UNITED STATES

SECURITIES AND EXCHANGE COMMISSION

Washington, D.C. 20549

 


 

FORM 8–K

 


 

CURRENT REPORT

Pursuant to Section 13 or 15(d) of the

Securities Exchange Act of 1934

 

Date of Report (Date of earliest event reported) March 29, 2013

 


 

DIGITAL GENERATION, INC.

(Exact Name of Registrant as Specified in its Charter)

 


 

Delaware

 

001-35643

 

94-3140772

(State or Other Jurisdiction
of Incorporation)

 

(Commission
File Number)

 

(I.R.S. Employer
Identification No.)

 

750 West John Carpenter Freeway, Suite 700
Irving, Texas

 

 

75039

(Address of Principal Executive Offices)

 

(Zip Code)

 

(972) 581-2000

(Registrant’s Telephone Number, Including Area Code)

 

Not Applicable

(Former Name or Former Address, if Changed Since Last Report)

 


 

Check the appropriate box below if the Form 8-K filing is intended to simultaneously satisfy the filing obligation of the registrant under any of the following provisions:

 

o            Written communications pursuant to Rule 425 under the Securities Act (17 CFR 230.425)

 

o            Soliciting material pursuant to Rule 14a-12 under the Exchange Act (17 CFR 240.14a-12)

 

o            Pre-commencement communications pursuant to Rule 14d-2(b) under the Exchange Act (17 CFR 240.14d-2(b))

 

o            Pre-commencement communications pursuant to Rule 13e-4(c) under the Exchange Act (17 CFR 240.13e-4(c))

 

 

 



 

Item 5.02. Departure of Directors or Certain Officers; Election of Directors; Appointment of Certain Officers; Compensatory Arrangements of Certain Officers.

▸ EXERCISE: From the Form 8-K cover page, repeat the part that opens with the words containing "(Former Name or" and closes with "(17 CFR 230.425)", switching "filing obligation" to "reporting obligation".

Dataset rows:
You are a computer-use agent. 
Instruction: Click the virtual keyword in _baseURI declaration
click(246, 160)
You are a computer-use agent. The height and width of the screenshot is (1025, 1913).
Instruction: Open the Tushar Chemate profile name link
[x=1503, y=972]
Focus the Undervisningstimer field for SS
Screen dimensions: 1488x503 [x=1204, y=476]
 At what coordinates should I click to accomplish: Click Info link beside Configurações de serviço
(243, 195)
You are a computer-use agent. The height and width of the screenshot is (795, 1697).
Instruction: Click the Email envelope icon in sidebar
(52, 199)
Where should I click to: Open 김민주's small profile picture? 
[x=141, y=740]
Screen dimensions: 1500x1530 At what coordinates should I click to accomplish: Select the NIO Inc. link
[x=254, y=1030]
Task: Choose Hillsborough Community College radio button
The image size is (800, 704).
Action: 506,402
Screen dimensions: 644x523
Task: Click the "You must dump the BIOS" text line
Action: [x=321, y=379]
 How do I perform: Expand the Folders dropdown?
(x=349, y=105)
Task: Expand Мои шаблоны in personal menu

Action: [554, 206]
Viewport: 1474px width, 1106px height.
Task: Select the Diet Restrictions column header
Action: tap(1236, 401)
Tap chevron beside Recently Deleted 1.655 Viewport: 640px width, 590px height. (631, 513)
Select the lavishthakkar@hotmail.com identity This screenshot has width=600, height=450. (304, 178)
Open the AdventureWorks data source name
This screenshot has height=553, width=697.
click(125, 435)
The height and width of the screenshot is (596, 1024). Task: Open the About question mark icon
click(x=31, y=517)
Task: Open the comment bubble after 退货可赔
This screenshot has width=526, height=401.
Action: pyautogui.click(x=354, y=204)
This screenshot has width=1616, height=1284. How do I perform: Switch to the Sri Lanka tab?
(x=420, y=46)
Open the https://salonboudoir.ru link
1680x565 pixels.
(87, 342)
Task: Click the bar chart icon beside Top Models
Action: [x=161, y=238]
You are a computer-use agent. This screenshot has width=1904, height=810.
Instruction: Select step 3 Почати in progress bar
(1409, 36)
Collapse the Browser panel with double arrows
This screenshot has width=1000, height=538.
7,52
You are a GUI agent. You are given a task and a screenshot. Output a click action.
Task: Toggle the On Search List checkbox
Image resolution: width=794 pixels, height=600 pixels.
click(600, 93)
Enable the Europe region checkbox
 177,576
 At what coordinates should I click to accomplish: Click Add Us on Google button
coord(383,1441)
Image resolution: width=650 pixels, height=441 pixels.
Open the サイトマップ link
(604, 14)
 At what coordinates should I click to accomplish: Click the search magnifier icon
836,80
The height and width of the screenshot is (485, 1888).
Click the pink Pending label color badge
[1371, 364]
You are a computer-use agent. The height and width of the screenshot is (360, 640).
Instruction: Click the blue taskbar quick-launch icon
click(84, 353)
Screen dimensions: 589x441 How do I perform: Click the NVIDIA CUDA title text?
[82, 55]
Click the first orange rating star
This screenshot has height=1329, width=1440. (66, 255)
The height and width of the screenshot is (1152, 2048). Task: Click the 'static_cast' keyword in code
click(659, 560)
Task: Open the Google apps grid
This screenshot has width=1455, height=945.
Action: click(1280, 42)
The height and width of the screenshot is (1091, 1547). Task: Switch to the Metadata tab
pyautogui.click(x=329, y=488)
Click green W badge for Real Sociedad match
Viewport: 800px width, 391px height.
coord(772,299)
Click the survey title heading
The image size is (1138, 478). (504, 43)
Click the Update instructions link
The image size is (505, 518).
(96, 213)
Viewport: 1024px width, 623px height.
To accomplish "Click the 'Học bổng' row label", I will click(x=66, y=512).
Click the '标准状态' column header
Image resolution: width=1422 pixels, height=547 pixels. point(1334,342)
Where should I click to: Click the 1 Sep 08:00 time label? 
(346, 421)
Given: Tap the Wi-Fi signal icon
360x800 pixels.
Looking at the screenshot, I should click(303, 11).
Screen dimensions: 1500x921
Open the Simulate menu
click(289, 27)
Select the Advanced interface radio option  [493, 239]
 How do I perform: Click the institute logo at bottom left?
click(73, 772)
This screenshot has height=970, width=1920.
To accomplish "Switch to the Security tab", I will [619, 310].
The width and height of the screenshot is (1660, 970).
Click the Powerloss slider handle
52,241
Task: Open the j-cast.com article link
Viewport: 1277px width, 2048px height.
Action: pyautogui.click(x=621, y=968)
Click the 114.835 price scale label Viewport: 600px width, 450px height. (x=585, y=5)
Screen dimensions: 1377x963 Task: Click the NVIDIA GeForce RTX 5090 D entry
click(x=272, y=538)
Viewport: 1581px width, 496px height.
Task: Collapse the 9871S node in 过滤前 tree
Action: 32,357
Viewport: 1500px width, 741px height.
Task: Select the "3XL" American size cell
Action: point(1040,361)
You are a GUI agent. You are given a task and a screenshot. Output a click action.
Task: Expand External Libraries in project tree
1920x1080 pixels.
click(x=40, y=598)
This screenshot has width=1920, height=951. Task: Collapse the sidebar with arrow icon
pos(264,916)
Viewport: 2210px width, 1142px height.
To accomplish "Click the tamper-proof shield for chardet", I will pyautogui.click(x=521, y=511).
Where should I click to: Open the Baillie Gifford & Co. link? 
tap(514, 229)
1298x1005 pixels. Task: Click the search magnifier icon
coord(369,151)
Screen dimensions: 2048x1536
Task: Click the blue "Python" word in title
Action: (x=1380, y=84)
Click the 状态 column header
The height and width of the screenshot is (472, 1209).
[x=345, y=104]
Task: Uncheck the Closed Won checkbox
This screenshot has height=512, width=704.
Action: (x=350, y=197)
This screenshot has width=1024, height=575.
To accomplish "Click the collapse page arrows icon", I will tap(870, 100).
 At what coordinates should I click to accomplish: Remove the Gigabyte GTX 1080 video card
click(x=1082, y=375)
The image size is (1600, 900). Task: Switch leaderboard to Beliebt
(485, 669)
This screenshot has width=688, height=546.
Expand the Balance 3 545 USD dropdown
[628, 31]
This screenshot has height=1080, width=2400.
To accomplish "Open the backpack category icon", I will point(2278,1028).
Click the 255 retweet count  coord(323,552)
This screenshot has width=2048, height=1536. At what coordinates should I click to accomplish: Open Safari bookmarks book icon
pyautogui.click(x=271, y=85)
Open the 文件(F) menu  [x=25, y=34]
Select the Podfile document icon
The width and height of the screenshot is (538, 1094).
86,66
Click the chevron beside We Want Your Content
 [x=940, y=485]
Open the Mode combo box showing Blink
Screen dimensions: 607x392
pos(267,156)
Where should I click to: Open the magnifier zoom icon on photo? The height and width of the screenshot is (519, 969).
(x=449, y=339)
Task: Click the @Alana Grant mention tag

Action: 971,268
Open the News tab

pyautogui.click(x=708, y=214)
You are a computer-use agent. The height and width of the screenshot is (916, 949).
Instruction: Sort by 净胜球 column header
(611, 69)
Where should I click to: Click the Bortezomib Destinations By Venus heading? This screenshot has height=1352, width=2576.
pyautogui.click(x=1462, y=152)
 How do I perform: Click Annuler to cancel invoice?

▸ THE OUTPUT:
(Former Name or Former Address, if Changed Since Last Report)

 


 

Check the appropriate box below if the Form 8-K filing is intended to simultaneously satisfy the reporting obligation of the registrant under any of the following provisions:

 

o            Written communications pursuant to Rule 425 under the Securities Act (17 CFR 230.425)